In den letzten Jahren hat die Bedeutung erneuerbarer Energien stetig zugenommen, insbesondere im Hinblick auf die Bekämpfung des Klimawandels. Eine vielversprechende Entwicklung in diesem Kontext ist die Agri-Photovoltaik, die landwirtschaftliche Flächen sowohl für die Nahrungsmittelproduktion als auch für die Erzeugung von Solarstrom nutzt. Das Fraunhofer-Institut für Solare Energiesysteme ISE hat in mehreren umfassenden Studien das Flächenpotenzial für Agri-Photovoltaik in Deutschland untersucht und festgestellt, dass dieses Potenzial die bestehenden Ausbauziele für die Photovoltaik bis zum Jahr 2040 deutlich übersteigt.
In den Analysen wurden alle Arten landwirtschaftlicher Flächen berücksichtigt, darunter Ackerflächen, Dauergrünland und Dauerkulturen wie Obst- und Weinbau. Diese umfassende Betrachtung ermöglicht es, optimale Standorte für Agri-Photovoltaik-Anlagen zu identifizieren. Laut den Ergebnissen könnte allein auf diesen idealen Flächen eine installierbare Kapazität von bis zu 500 Gigawatt Peak Solarleistung realisiert werden, was die Ziele der deutschen Klimapolitik für 2040 weit übertrifft.

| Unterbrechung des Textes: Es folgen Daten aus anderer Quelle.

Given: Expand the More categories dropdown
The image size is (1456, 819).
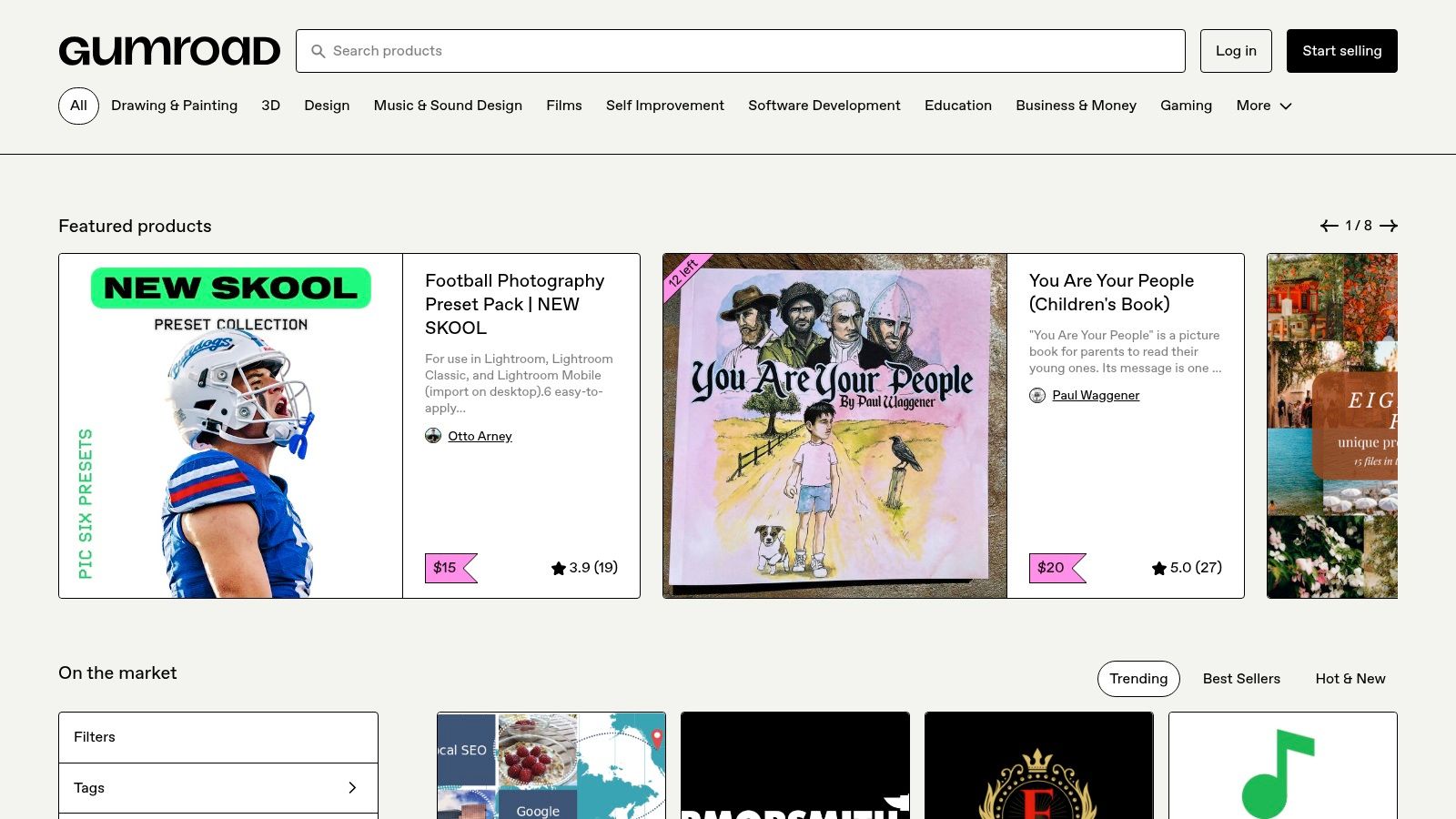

Die Studien des Fraunhofer ISE basieren auf der Auswertung geografischer Informationssysteme, die verschiedene Flächendaten analysierten. Dabei wurde ein mehrstufiger Entscheidungsprozess angewendet, um die vielversprechendsten Standorte zu ermitteln. Die Studie berücksichtigt eine Vielzahl von Kriterien, darunter geografische Faktoren und rechtliche Vorgaben. Ein wichtiger Aspekt dieser Analyse ist die Differenzierung in zwei Szenarien: Im ersten Szenario wurden Flächen ausgeschlossen, die aufgrund strenger Vorschriften, wie Naturschutzgebiete, nicht genutzt werden dürfen. Im zweiten Szenario wurden zusätzlich Flächen ausgeschlossen, die unter weniger strengen, aber dennoch relevanten Auflagen fallen, was zu einem naturschutzfreundlicheren Ansatz führt. Die Ergebnisse zeigen, dass in Szenario 1 eine installierbare Kapazität von 7900 Gigawatt Peak und in Szenario 2 von 5600 Gigawatt Peak möglich wäre – beides weit mehr, als für die angestrebte Klimaneutralität Deutschlands bis 2045 erforderlich ist.

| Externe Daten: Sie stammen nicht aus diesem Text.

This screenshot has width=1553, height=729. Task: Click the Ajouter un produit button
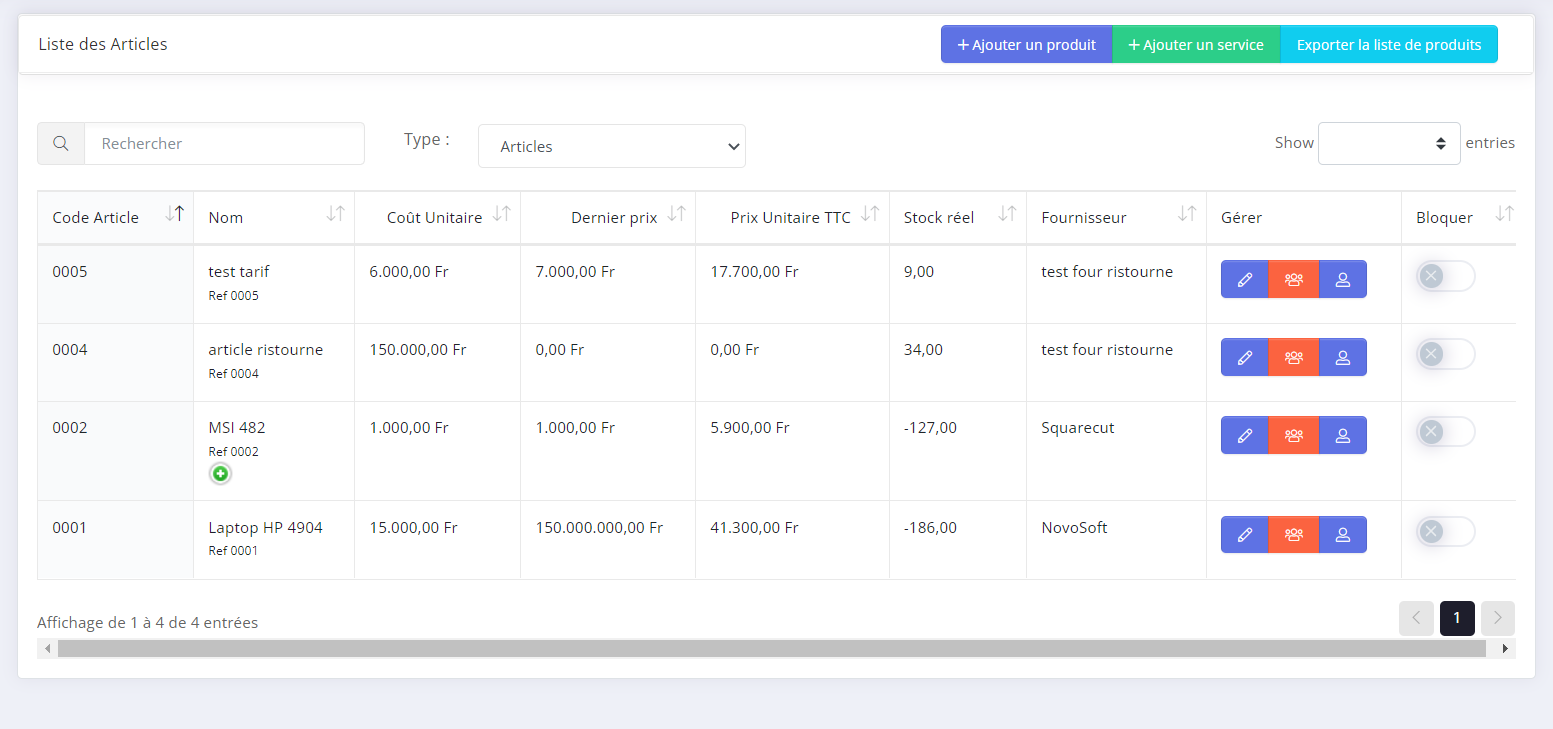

Ein weiterer Teil der Analyse befasste sich mit der politisch-wirtschaftlichen und agrarökonomischen Eignung der Flächen. Die Forscher untersuchten, welche Gebiete aufgrund ihrer Solarstrahlung, der Verfügbarkeit von Netzeinspeisepunkten und der Eignung von Dauerkulturen besonders geeignet sind. Experten aus verschiedenen Bereichen wie Landwirtschaft, Wissenschaft und Projektplanung haben die Kriterien gewichtet, um einen Bodeneignungsindex zu erstellen, der die Flächen in fünf Klassen von sehr gut bis weniger geeignet einteilt.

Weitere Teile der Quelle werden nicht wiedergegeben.